You carefully aim a brick at my glass. “On your deathbed, letting your life pass before your eyes.”
You throw another one. “Where you appraise it, regret it – or not.”
“With a rating scale or a balance pan?”
“Seems weird to me to fashion one’s life around that – fearing this imaginary point in the future.”
You slowly approach me, and I offer up my glass.
“Following this one version of yourself that could be disappointed.”
You rearrange two bricks, take one out.
“As if her judgment is more important than yours.”
05 – chest
Could you please knock before entering my room?
I keep my patient file in my right hand, my sense of being human in my left.
Excuse me, could you knock please?
I hand over my information, my clothes and my jewelry. Get wrapped up and dressed.
I’m sorry, I just keep getting startled and want to feel safe here.
My left hand becomes a fist, the right one is the access. I breathe through the pain. My veins hurt right before the loss and suddenly somebody else breathes for me.
Just waiting a few seconds and not barging in. Opening the door whilst knocking is not a warning for me.
The arrows that I have drawn onto my skin are gone.
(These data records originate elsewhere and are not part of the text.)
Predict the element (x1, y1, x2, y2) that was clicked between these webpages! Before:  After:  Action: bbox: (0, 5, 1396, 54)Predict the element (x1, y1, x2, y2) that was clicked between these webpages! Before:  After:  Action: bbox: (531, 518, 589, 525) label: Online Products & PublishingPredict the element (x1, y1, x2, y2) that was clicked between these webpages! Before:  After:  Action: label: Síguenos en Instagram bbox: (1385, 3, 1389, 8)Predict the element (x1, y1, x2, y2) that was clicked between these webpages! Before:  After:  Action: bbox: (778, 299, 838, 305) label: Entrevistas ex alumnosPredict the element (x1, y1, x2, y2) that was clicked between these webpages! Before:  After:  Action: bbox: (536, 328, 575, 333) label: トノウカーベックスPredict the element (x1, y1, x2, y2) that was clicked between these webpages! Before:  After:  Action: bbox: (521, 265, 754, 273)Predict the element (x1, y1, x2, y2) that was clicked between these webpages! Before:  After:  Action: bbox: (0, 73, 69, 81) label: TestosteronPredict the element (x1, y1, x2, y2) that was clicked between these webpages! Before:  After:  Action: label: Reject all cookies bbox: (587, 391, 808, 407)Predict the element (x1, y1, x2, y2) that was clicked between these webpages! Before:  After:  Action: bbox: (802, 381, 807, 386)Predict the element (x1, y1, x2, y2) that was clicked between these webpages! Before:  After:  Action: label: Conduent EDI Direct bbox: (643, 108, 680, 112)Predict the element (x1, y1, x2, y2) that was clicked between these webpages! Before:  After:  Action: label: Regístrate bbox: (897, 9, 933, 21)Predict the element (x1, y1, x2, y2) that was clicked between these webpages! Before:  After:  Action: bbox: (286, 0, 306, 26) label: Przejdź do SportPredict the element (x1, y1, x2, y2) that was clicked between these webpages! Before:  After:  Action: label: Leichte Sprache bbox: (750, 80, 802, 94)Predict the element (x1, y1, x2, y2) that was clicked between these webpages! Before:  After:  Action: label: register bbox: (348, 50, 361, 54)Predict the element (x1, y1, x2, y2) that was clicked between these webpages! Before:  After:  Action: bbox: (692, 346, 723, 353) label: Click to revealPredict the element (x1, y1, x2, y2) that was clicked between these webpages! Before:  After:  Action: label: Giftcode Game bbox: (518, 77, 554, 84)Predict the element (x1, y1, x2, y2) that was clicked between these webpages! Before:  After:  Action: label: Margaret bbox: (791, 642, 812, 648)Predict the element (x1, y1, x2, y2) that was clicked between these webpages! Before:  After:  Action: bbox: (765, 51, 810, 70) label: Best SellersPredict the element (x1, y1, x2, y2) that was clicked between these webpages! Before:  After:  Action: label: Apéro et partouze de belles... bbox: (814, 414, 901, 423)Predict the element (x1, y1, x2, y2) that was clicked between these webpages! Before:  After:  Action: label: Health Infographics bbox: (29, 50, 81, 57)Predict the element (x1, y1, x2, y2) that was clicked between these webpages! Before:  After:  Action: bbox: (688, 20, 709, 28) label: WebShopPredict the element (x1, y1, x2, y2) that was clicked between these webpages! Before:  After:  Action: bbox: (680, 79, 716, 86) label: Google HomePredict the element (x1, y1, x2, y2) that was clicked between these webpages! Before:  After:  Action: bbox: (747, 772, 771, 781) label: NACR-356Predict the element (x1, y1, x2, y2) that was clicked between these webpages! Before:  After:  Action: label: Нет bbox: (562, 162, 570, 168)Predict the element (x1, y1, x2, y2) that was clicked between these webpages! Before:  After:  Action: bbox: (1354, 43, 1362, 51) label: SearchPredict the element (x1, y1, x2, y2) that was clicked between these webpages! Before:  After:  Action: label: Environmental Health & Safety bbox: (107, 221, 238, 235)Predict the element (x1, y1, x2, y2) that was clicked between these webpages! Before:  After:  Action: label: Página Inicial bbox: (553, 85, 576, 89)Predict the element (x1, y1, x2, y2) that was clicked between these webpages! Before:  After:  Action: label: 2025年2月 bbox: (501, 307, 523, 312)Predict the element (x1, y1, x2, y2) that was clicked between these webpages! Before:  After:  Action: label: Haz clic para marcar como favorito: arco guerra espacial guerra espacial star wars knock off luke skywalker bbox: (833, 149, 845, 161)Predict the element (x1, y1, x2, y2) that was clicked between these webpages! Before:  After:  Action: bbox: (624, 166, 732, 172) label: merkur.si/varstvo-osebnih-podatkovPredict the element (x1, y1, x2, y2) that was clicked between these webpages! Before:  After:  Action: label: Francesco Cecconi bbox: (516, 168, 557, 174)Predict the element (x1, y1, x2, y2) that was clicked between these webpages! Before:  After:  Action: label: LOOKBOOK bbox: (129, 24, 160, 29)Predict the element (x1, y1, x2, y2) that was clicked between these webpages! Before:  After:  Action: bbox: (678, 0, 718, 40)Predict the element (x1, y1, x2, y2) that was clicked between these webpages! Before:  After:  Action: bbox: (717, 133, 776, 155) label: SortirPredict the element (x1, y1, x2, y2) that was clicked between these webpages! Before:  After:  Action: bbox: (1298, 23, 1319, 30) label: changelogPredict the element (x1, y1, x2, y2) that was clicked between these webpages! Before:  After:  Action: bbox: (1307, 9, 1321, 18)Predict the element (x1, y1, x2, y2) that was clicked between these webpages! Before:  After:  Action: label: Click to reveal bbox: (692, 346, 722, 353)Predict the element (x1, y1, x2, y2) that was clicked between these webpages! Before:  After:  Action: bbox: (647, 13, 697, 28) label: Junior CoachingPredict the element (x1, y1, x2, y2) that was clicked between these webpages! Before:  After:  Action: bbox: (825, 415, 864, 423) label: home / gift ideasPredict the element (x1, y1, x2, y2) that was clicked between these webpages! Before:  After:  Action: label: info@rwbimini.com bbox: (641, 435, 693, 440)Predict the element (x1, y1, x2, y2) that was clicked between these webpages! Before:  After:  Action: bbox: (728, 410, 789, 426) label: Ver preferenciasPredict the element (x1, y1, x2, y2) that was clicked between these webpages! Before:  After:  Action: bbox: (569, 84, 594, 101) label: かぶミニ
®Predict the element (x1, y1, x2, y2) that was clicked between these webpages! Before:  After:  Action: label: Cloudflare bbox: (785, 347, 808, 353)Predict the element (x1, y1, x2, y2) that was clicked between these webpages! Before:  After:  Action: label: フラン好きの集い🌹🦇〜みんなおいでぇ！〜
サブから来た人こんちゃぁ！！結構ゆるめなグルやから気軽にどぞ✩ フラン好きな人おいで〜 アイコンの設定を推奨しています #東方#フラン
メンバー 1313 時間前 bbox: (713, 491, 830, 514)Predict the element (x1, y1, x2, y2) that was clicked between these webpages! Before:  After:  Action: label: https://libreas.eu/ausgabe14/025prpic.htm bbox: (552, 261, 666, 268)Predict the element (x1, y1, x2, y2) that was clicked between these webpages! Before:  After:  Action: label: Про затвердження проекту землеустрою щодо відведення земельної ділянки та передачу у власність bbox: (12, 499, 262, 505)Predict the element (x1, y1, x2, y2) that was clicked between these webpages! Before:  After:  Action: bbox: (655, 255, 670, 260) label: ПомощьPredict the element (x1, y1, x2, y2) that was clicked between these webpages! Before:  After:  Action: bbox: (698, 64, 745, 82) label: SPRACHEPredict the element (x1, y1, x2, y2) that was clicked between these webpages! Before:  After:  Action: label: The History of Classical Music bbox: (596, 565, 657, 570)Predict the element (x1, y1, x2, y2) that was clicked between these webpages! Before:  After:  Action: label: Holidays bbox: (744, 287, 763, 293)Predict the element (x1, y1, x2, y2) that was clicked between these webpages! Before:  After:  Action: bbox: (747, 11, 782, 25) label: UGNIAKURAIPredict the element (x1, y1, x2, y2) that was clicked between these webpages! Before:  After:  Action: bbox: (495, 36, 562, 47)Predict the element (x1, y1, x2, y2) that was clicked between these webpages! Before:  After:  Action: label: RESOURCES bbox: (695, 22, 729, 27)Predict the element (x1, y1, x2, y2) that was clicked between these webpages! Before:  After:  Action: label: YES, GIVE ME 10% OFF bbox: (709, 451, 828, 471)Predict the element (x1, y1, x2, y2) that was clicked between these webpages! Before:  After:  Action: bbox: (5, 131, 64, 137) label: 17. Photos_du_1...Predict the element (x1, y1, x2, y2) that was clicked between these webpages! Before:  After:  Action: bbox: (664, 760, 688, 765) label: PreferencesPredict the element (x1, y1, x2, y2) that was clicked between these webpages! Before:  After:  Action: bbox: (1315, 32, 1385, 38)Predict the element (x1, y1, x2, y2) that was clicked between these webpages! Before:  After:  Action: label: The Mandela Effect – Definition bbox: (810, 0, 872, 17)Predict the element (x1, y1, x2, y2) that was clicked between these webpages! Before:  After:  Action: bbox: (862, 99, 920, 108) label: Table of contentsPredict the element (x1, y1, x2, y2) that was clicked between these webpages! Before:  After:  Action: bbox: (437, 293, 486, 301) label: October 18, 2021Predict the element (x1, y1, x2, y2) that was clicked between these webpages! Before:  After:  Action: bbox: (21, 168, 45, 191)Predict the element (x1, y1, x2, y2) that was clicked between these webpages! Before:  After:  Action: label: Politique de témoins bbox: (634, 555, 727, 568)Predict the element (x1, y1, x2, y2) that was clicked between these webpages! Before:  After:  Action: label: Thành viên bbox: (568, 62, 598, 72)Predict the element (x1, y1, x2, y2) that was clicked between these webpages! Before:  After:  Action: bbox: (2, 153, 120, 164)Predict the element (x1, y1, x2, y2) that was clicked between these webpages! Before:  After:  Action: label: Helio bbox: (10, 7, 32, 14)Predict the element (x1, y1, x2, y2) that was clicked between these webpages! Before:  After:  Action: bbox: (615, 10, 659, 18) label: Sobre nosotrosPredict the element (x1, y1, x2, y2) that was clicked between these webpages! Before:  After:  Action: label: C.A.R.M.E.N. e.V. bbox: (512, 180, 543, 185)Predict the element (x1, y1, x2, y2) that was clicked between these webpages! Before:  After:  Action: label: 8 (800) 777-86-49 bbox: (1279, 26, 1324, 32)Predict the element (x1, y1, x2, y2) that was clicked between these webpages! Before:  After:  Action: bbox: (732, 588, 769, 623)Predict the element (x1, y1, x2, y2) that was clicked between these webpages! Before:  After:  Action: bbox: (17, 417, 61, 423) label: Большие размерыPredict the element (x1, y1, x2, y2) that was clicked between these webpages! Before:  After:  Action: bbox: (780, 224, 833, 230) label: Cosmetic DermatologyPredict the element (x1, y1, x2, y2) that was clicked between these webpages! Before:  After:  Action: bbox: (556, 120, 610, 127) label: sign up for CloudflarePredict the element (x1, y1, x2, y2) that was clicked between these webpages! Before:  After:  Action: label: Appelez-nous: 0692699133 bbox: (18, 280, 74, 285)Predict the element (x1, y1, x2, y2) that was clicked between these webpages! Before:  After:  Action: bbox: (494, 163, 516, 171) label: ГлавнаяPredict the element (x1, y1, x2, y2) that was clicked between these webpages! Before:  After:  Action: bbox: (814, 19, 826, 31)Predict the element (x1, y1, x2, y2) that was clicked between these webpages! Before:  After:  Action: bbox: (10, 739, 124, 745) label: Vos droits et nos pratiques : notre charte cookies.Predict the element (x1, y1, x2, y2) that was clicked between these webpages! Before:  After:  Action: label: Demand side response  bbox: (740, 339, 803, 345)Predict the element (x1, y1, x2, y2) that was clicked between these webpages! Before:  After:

Scrubbed off neatly.
Please at least a heads-up before touching me, I’d actually rather like it if you would ask.
As soon as I can get up again, I search for my clothes.
Please, not so bluntly, it hurts.
Doors are slammed. I cannot lock them. I am woken up, kept awake, get touched. Become a body and cling firmly to my left hand.
Could you please… – HOW MANY MORE TIMES DO I HAVE TO SET MY BOUNDARIES?
I scream politely into jaded ears, don’t want to be the difficult patient.
Could you introduce yourself, please? I don’t know who you are.
I AM NOT HUMAN HERE. I AM SLIPPING AWAY.
They dodge skillfully, do not meet me, get too close, don’t ask. Everything follows an external framework.
Can you please talk with me and not about me?
LOOK ME IN THE EYES.
But I cannot avoid their boxes, I get pressed into classifications. Not only with my eye, but with my whole. Nobody wants to touch it, my gray hair.
Why do you need clear-cut answers from me now?
WHY CAN’T YOU HANDLE MY AMBIVALENCE?
But I am not allowed to show it; opinions instead of information are served, and I stay hungry.
STOP PUSHING.
But in my class alternatives are not included.
I DON’T WANT THIS.
And become part of a faceless process.
Being ill becomes my full-time job, waiting rooms my home and the automated voice behind my seventh appointment request is a better listener than you.
06 – hands
I carefully come to rest upon outstretched hands and distribute my weight slowly. You have shifted through the movement of our grounds, and now you leave new traces underneath my skin. You are scared to touch me.
I won’t shatter right away.
I teach you how to throw our bricks.
Show you how soft I really am.
Ask you to ask me.
We move together across the new foundations, collide into each other, twist our ankles.
Arrange ourselves anew.
Blows rain down on me.
You take turns cushioning my falls.
Stabilize yourselves beneath me and above me and beside me.
I stay in radical contact, expect you to do the same.
Scare away ghostly narratives of sickness, challenge the limits of our humor.
Jokes about my pirate life makes my bricks taste sweeter.
My eye burns while laughing and crying.
We do it anyway – because we are
and
I know that you are there, I feel the shelter you have made.
You keep me here alive and carry me to the grave.